При этом особенно ценится сплоченность рядов – некое условное «мы» и условное «они». Для людей с просто организованной и недостаточно зрелой психикой это еще одна возможность определить свою психологическую идентичность, то есть ответить на вопросы «Кто ты?» и «Что ты должен делать?». Понятно, что такой шанс, как только появляется возможность, они не упускают. В свое время нечто подобное описывал Эрих Фромм.
Впрочем, существует еще одна версия, которой придерживаются те, кто поддался сильному влиянию идей Карла Маркса: причины войны вовсе не касаются вопроса эволюции или же психологии. Война оказывается лишь разновидностью политического маневра класса властей предержащих, который развивался параллельно со становлением цивилизации. Людям ведь часто приходится договариваться с кем-то и группами, и поодиночке. И наиболее важными здесь являются вопросы о распределении ресурсов, социальной справедливости и т. п.
Одним из сторонников этой модели является известный социолог Дэн Рейтер, по словам которого собственно войну не стоит считать прямым отказом от дипломатии и торговли. По его мнению, это продолжение тех же торговых отношений, только другими способами.

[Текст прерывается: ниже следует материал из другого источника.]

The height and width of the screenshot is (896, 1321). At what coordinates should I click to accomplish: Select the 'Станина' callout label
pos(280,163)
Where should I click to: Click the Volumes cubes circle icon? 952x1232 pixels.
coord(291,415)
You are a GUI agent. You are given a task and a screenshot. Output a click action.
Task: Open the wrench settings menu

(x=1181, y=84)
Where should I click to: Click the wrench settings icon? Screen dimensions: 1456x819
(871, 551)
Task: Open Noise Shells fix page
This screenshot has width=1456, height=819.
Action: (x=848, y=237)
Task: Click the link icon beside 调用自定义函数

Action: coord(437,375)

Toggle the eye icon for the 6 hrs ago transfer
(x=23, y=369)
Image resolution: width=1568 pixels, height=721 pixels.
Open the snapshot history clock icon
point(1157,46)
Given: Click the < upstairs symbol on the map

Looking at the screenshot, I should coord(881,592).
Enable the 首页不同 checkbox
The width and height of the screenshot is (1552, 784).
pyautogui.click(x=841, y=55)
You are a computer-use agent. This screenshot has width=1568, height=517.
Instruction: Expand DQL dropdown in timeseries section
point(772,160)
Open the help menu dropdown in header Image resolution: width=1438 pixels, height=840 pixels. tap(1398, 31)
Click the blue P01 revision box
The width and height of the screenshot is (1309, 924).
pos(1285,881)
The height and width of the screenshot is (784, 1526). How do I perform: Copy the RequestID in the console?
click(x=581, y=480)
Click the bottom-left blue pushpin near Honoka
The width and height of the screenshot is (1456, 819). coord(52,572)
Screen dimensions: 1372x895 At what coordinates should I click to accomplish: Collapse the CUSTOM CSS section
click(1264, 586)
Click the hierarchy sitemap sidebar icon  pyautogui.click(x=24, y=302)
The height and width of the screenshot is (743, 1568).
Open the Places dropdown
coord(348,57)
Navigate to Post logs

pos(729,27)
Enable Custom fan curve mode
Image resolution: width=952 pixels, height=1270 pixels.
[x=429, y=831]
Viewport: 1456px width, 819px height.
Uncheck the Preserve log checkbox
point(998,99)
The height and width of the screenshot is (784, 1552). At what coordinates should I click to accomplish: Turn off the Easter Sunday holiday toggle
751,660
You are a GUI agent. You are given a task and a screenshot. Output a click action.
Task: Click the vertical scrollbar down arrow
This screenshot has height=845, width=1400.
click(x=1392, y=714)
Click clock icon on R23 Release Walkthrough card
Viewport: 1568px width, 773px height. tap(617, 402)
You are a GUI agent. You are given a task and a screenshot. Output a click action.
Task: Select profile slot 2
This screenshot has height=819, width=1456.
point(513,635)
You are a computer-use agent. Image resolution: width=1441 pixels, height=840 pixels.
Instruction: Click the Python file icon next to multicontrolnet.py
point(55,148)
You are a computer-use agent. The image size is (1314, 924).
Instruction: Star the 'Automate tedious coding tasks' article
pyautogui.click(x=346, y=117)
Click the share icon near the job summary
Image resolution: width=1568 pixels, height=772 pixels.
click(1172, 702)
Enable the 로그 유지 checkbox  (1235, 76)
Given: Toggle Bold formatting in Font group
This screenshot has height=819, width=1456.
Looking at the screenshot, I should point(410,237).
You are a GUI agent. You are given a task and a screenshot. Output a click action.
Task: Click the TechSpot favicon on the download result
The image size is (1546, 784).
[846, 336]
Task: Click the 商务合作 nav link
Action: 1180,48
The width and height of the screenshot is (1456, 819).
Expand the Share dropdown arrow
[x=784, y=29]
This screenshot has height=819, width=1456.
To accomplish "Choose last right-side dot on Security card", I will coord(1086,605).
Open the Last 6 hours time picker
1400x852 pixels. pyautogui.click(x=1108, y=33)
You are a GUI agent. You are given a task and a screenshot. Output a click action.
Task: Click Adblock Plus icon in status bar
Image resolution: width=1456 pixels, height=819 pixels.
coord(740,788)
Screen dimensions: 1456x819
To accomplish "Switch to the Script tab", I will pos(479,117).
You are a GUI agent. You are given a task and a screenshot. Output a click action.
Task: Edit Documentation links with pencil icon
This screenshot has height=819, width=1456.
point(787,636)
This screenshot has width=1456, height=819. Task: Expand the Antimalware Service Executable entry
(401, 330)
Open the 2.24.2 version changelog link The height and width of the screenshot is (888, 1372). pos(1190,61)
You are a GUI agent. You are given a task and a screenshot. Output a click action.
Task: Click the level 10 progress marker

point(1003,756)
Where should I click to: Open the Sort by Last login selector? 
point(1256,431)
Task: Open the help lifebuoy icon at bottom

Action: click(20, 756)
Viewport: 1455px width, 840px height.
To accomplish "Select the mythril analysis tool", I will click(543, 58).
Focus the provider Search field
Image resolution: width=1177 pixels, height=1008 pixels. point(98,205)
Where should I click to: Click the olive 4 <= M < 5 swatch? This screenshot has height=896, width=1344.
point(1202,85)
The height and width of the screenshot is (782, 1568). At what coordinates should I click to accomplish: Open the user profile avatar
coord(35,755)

Что бы ни говорили политики, но, как только начинается война, переговоры не прекращаются, а, наоборот, становятся интенсивнее. И как только сторонам удается найти какой-то компромисс, заключают условно взаимовыгодный мир.
Есть еще одна теория. Социологи считают, что люди образуют культурные общности – племена, нации и народы – по одной причине: им надо знать наверняка, что после их неминуемой смерти что-то останется.
Это своеобразная успокоительная «подушка безопасности», которая позволяет нам не бояться смерти и не думать о том, что кто-то обязательно придет и уничтожит наш способ жизни, полностью сотрет память о нашей культуре, а значит, и мы исчезнем с лица земли.
При этом мы, конечно, точим свои клинки и взращиваем детей в воинственном духе, чтобы иметь возможность напасть первыми и – сохранить себя. Поэтому готовность умереть в бою за свою культуру вполне логична. Зная, что после нас что-то останется, мы одновременно гордимся славными деяниями предков, когда вспоминаем их. Это позволяет оставаться в полной уверенности, что после нашей смерти точно так же будут помнить и о нас самих.